Kudus, isknews.com – Lembaga Penelitian dan Pengabdian kepada Masyarakat (LPPM) Universitas Muhammadiyah Kudus (UMKU) ikuti kegiatan “Kuningan International Conference On Education, Health, Economics, Management, Social Science, and Humanities (KIC-EHEMSSH)” yang diselenggarakan oleh STKIP Muhammadiyah Kuningan secara virtual atau daring, Rabu (25/11/2020),

Mendelegasikan 10 orang dosen untuk mengikuti kegiatan ilmiah tersebut, yakni Rusnoto SKM.,M.Kes (Epid), Anny Rosiana M, M.Kep, Ns, Sp, Kep. J, Noor Cholifah.,M.Kes, Ana Zumrotun N.,M.Kes, Ahmad Nur Sayfiq, M.Pd, Indanah, M.Kep, Ns., Sp.Kep., An, Dwi Astuti, M.Kes, Yunus Mustaqim, SEI., ME., Sy, Mu’adzah, ST., MT, dan Septina Rahmawati, S.Pd., M.Pd.   

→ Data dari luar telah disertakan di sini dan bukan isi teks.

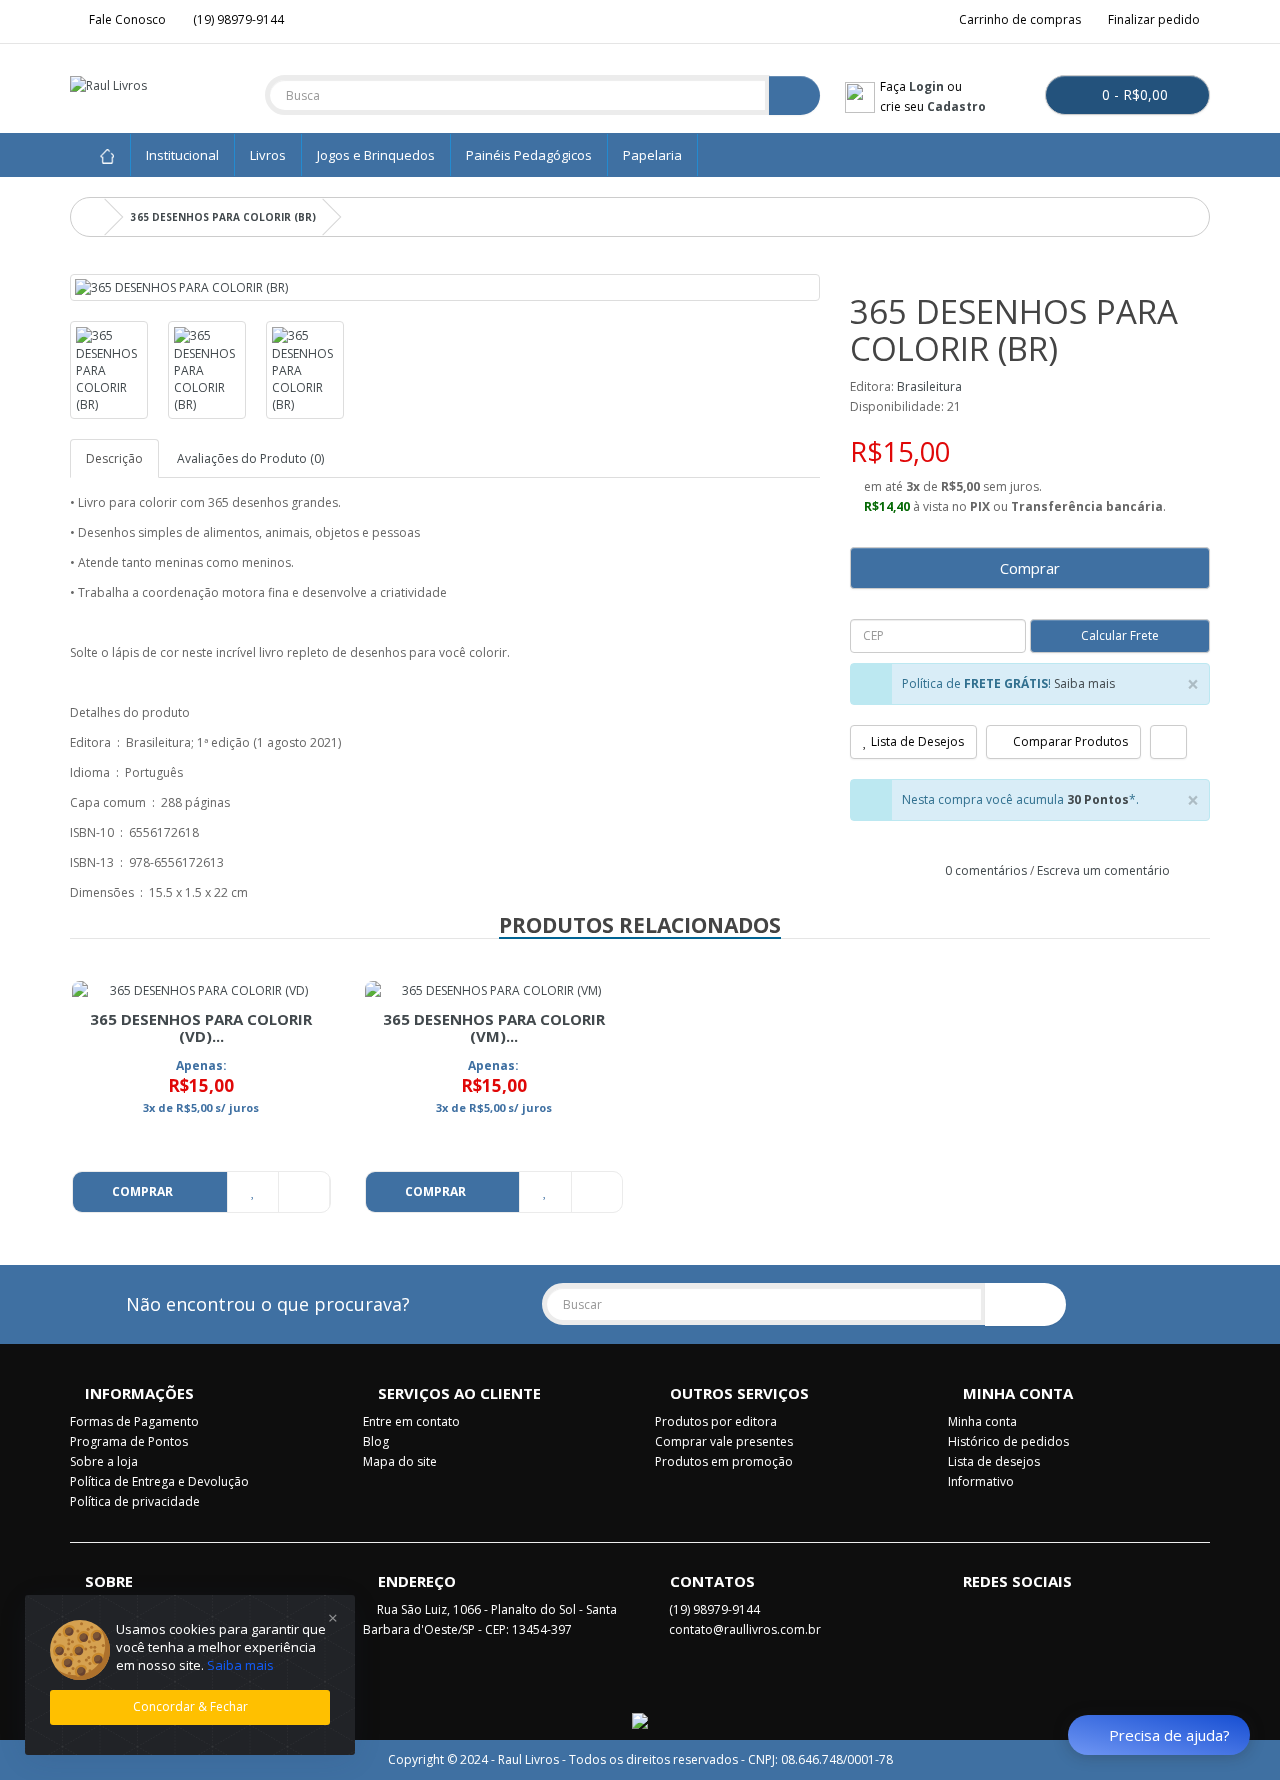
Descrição (114, 458)
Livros (268, 155)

Sebelumnya UMKU dan STKIP Muhammadiyah Kuningan telah melaksanakan kegiatan penandatanganan kesepakatan kerjasama Catur Dharma  Perguruan Tinggi Muhammadiyah. Kerjasama ini memayungi kegiatan-kegiatan yang diselenggarakan kedua PTM ini, salah satu implementasi dari kerjasama ini yakni konferensi internasional yang juga diikuti oleh delegasi dari  UMKU.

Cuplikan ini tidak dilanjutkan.